The defeat marked the Black and Gold’s 10th straight defeat, putting the Bruins on their first winless stretch of at least 10 games since 2010, and just their fourth since 1976.
Playing to a scoreless draw through 20 minutes of play, the Bruins were put in a 2-0 hole in the middle frame with strikes from Christian Dvorak and Cole Caufield.
The Montreal goals were sandwiched around a plethora of absolutely dazzling stops from Jeremy Swayman, but those stops failed to galvanize the Bruins with any sort of push the other, and the Bruins ended the middle frame with just two shots on goal compared to the 17 that the Canadiens landed on goal in the period.
A giveaway to Brendan Gallagher early in the third period allowed the Canadiens to push their lead out to three, and though the Bruins finally countered with an Elias Lindholm marker, the damage was already done against a relatively punchless Bruins attack.

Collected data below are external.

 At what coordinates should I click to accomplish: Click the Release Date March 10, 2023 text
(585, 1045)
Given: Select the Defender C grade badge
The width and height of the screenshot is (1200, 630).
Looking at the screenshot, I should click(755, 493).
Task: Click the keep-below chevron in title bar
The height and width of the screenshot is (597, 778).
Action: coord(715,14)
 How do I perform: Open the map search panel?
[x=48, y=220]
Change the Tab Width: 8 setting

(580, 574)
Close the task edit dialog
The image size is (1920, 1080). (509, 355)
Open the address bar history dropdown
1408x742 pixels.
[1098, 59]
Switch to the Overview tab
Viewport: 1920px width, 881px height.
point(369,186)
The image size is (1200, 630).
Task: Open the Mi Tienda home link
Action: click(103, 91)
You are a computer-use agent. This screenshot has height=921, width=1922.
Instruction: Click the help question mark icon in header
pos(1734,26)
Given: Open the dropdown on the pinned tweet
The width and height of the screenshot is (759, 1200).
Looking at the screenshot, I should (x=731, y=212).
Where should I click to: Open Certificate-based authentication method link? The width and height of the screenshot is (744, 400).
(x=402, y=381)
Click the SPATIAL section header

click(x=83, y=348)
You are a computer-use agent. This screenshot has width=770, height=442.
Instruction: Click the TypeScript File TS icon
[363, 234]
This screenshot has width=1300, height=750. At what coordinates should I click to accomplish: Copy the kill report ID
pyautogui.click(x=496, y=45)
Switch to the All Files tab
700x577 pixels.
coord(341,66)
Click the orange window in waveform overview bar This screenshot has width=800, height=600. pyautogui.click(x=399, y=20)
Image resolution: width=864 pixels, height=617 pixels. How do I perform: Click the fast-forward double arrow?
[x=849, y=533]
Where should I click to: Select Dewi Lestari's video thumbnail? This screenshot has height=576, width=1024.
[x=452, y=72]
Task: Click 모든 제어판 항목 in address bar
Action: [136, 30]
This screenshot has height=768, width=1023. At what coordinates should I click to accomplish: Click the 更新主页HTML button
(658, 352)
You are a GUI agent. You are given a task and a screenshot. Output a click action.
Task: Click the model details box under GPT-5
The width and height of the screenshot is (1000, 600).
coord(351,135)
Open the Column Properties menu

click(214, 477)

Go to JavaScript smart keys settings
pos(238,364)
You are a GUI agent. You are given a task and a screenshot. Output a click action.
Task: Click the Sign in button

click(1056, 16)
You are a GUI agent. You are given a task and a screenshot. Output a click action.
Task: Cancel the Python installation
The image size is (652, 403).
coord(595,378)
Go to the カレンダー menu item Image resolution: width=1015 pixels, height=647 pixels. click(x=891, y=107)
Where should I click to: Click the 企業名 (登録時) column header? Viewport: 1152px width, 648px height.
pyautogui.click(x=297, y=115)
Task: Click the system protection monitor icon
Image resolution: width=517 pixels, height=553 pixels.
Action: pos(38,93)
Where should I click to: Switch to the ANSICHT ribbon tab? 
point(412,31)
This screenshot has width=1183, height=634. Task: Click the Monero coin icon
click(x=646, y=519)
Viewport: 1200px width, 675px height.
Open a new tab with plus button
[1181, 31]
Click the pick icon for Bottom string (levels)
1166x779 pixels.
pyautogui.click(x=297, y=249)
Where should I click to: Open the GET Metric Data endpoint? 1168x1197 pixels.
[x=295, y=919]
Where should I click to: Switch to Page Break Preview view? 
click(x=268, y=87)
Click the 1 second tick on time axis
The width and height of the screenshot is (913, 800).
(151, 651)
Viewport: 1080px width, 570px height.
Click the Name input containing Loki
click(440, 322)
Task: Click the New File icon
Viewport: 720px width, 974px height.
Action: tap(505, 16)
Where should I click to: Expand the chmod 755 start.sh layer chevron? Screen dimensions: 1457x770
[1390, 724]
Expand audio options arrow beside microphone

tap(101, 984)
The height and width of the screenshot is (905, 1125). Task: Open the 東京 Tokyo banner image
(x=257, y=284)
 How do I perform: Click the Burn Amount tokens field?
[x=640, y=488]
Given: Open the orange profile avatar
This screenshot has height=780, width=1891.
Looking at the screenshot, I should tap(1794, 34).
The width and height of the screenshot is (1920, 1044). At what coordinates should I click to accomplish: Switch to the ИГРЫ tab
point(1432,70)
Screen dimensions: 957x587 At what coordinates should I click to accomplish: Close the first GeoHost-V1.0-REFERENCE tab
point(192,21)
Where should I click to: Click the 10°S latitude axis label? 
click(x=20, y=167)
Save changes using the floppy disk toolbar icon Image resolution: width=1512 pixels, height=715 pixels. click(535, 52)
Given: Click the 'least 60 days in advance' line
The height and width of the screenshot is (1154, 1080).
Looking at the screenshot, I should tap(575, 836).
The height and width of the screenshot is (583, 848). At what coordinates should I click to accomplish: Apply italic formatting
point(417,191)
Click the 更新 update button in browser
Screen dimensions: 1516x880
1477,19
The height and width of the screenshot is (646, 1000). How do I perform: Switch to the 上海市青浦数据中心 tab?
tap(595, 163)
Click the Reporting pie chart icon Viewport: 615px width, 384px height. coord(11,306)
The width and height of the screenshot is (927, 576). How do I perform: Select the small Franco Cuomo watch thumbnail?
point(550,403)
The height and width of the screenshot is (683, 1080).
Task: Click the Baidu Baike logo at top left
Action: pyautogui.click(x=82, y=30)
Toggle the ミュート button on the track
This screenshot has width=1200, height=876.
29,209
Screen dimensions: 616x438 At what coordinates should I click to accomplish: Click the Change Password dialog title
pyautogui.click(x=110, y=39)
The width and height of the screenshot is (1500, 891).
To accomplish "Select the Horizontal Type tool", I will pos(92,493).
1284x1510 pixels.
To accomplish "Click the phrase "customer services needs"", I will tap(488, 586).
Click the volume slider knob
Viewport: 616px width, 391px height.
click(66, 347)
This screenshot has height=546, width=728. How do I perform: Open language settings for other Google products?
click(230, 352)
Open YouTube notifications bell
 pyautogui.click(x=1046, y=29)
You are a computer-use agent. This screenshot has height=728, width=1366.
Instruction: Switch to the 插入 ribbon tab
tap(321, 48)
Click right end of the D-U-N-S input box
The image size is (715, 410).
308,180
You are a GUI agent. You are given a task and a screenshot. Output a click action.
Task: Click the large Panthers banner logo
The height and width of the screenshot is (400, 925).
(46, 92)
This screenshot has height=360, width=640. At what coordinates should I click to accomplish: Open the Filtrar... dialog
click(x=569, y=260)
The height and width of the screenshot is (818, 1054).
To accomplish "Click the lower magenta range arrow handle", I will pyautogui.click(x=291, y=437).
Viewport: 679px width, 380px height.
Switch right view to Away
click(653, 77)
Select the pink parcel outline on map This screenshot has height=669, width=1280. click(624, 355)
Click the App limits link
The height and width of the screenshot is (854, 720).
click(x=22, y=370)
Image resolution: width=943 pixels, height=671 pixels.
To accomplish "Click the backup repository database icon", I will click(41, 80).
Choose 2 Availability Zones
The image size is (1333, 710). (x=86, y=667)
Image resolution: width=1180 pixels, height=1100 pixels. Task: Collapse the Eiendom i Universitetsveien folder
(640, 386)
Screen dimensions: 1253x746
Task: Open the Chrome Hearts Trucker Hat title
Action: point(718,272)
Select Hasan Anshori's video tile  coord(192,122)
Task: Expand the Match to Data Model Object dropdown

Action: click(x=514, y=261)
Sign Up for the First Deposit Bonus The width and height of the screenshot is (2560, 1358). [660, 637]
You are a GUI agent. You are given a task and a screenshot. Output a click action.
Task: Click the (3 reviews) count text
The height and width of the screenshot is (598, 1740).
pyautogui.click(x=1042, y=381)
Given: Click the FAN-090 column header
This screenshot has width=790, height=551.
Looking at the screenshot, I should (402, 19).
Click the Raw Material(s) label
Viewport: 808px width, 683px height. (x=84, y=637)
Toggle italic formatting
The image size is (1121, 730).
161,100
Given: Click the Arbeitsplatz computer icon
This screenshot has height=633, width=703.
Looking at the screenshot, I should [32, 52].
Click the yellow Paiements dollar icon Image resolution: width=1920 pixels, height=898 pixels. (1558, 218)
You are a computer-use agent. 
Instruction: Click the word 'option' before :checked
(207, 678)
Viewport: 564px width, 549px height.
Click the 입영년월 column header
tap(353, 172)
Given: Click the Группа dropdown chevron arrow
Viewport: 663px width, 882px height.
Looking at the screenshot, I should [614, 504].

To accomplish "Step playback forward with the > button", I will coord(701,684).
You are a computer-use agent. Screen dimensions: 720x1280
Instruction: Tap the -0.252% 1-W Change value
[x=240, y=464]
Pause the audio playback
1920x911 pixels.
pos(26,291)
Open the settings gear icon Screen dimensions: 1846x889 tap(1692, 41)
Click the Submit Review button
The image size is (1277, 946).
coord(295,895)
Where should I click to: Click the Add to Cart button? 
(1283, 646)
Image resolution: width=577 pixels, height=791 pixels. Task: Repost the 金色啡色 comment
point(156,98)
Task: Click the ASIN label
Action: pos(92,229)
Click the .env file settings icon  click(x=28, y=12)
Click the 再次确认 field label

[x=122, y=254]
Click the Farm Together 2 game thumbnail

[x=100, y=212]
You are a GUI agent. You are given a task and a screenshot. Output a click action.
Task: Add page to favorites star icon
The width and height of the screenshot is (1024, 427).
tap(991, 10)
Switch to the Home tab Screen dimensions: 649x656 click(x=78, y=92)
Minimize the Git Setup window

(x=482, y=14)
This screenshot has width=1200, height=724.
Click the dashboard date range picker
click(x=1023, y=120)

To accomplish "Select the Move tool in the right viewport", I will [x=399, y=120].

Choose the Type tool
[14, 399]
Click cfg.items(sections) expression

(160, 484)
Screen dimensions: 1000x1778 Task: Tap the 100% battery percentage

With the goal, Lindholm bumped his way up to 39 points on the season, moving him out of a tie with David Backes (2016-17) and into a deadlock with Morgan Geekie (2023-24) for the most second-most points by any Don Sweeney UFA signing. (Erik Haula leads the way on that front, in case you’re curious, with 44 points in his first and only season with the Bruins.)
In goal, Swayman took the loss behind a 28-of-31 performance in the B’s crease.
And with the loss, the Bruins saw a 16-game point streak against the Canadiens come to an end, with Thursday’s result marking the first regulation loss to Montreal since Nov. 5, 2019.
The Bruins will return to Boston for a Saturday night showdown with the Hurricanes.
Bruins ink Bancroft to entry-level deal
A signing spree of a spring for Bruins general manager Don Sweeney continued on Thursday.
But the latest move for the Bruins came from outside of their drafted pipeline, with Cornell standout and NCAA free agent Dalton Bancroft inked to a one-year, entry-level deal by the Bruins.
Bancroft’s deal, which will begin next season, comes with a $950,000 cap hit at the NHL level.
A three-year player for Cornell, the 6-foot-3, 207-pound Bancroft is jumping to the pro game after posting 15 goals (a college career-high for him) and 27 points in 36 games for the Big Red, and 36 goals and 79 points in 103 total games for the program from 2022 through 2025.
Prior to this time at Cornell, Bancroft skated in the OJHL, and actually captured OJHL MVP honors in 2021-22 behind a campaign that featured 37 goals and 92 points in 54 games for the Trenton Golden Hawks. (The OJHL is a step below the Ontario Hockey League in the Canadian junior program ‘tiers’.)
And though he was not someone the Bruins drafted — as was the case for their previous signings this spring with Ty Gallagher, Jake Schmaltz, and then Dans Locmelis — Bancroft does have some familiarity with the Bruins organization after taking part in the club’s development camp last summer.
Bancroft also has hockey bloodlines, with his father Steve having been a first-round pick of the Maple Leafs back in 1989 and having a pro career that ran for 16 years, including a season as a member of the P-Bruins squad that ultimately won the Calder Cup in 1999.
As for the newest Bancroft in the fold for the Black and Gold, this is a player who has shown that he can play a solid offensive game and has a work ethic that can make him a threat in the attacking zone.
But given his age (24) and where he’s played to this path, the development path is going to be interesting, and it’s more likely that he’ll have to be a details-oriented player who uses his size if he’s going to fast-track his way to the NHL, and most likely in a bottom-six role where scoring is perhaps a bonus.